– Камешек с твоей тайной внутри. Ты забыл, что твоя тайна теперь живет у меня? Я хорошо берегла ее все это время. Сейчас открой ее мне. Слишком долго она в тебе томится, как письмо в бутылке. Да и вообще, что ты так о ней заботишься? Любую тайну хранит ее собственная стыдливость. Пусть она сама позаботится о себе.
– Хорошо, – ответил он, – послезавтра, когда ты принесешь на поле мне и батракам свежеиспеченный хлеб, я придумаю, как нам это сделать. Потому что дело это вовсе не такое безобидное…
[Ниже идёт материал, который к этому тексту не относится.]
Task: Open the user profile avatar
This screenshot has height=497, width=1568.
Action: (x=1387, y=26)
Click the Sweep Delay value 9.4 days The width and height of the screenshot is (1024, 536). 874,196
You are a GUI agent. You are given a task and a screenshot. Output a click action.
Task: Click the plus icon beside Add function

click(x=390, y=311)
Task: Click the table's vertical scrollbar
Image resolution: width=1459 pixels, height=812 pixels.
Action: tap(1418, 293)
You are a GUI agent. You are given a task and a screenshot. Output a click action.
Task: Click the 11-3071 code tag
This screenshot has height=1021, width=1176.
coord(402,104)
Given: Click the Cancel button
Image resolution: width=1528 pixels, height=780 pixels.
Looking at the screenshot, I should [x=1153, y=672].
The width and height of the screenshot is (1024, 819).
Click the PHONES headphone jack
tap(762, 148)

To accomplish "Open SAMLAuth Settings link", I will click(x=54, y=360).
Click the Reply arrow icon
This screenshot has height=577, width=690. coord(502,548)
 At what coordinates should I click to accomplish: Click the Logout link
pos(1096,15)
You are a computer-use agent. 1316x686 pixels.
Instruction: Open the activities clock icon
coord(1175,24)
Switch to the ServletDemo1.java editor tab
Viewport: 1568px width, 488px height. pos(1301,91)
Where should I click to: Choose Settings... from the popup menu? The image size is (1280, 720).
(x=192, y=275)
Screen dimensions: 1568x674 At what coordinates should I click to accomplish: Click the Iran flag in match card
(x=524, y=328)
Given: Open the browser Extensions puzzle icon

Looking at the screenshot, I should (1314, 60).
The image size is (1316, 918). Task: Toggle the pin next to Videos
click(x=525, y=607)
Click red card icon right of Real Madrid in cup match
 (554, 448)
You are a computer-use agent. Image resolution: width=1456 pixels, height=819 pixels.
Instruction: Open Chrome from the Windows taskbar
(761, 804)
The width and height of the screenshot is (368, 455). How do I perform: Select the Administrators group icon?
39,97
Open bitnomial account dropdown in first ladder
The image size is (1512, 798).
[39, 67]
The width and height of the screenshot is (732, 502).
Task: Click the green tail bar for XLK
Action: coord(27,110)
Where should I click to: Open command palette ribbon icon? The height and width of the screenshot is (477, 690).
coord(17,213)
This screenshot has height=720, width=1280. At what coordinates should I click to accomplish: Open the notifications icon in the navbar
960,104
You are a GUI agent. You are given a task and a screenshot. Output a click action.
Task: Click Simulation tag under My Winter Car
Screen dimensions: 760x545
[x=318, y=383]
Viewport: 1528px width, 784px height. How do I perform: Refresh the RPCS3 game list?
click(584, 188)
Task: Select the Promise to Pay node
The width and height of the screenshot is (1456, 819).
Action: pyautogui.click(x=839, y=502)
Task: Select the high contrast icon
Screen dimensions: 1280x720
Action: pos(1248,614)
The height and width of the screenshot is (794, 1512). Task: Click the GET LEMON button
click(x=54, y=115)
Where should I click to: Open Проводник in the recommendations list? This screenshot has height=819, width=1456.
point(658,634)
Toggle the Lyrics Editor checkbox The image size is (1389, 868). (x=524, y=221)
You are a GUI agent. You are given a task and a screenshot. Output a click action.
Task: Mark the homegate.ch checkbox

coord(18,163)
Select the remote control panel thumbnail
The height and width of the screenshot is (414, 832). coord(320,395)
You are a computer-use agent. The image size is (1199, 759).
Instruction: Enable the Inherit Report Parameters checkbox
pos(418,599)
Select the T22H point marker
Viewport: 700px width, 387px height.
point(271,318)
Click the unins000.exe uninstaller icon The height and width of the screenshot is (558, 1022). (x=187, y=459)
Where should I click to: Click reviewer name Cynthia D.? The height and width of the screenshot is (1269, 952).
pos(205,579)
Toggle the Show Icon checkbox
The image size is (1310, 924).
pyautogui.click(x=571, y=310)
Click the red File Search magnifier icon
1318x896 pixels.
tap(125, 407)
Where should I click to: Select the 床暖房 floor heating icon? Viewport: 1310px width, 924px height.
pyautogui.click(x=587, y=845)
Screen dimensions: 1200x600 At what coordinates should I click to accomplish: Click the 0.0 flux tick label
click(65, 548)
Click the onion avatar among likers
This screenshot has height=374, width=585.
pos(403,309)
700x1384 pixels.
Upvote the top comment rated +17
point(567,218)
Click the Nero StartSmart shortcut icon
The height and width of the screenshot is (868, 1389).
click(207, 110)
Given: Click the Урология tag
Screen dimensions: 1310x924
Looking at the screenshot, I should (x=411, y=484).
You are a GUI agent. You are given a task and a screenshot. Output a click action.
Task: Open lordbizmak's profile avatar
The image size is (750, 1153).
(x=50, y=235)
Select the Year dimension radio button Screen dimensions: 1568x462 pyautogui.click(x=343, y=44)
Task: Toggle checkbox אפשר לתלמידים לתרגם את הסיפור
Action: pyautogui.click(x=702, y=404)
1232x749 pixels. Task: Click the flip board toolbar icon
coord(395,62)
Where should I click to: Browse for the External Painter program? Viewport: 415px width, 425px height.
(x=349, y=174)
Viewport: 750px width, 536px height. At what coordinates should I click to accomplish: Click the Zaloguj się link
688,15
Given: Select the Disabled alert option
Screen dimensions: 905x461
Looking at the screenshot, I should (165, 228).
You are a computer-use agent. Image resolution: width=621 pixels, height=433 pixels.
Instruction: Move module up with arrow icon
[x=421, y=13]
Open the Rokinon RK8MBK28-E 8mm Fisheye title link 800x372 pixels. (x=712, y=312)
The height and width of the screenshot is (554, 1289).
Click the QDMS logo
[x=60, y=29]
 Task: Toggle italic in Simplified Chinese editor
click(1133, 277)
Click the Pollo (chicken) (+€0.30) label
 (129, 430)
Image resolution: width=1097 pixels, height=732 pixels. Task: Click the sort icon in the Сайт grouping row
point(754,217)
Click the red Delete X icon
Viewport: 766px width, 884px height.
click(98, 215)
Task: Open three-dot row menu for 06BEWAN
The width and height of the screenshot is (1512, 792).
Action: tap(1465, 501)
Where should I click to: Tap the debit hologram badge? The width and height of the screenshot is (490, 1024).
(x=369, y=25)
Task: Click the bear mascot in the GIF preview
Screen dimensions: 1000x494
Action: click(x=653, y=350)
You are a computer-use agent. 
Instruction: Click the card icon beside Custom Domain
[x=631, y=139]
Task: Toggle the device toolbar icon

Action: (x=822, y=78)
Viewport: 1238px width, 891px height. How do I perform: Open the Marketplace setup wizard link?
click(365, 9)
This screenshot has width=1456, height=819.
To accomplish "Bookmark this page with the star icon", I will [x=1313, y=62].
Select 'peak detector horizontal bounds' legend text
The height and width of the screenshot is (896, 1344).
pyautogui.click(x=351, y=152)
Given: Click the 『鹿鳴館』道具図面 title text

Так оно и произошло. Он отправился в поле, захватив для батраков ракию, настоянную на семи травах. Утром работники проголодались раньше времени, еще до того, как Ерисена принесла им хлеб. Когда они стали просить Софрония чего-нибудь дать им, чтобы утолить голод, он обрадовался. В это время они сидели под смоковницей, и он сказал:
– Смоковница, дай нам своих плодов, чтобы работники могли поесть!
Это были слова из одной сказки, которую он слышал в детстве.
И смоковница действительно дала им несколько плодов за два месяца до обычного срока. А Ерисена, в повозке с хлебами и другой снедью, появилась только через два месяца после этого утра…
Она несла два взятых из повозки кувшина, ступая одной ногой по воде, а другой по берегу небольшого озера, находившегося рядом с полем. Она не заметила, что прошло столько времени. И была еще красивее, чем всегда.
– Придумал? – спросила она, а про себя подумала: «Сколько горечи в его губах, будто вся душа отразилась!»
– Да, придумал, – ответил он, – и ты услышишь это ртом, а не ушами.
– Как это?
– Так надо. Я расскажу тебе одну песню на своем языке, а ты слушай ее на твоем родном.
– Но это же разные языки, – ответила она.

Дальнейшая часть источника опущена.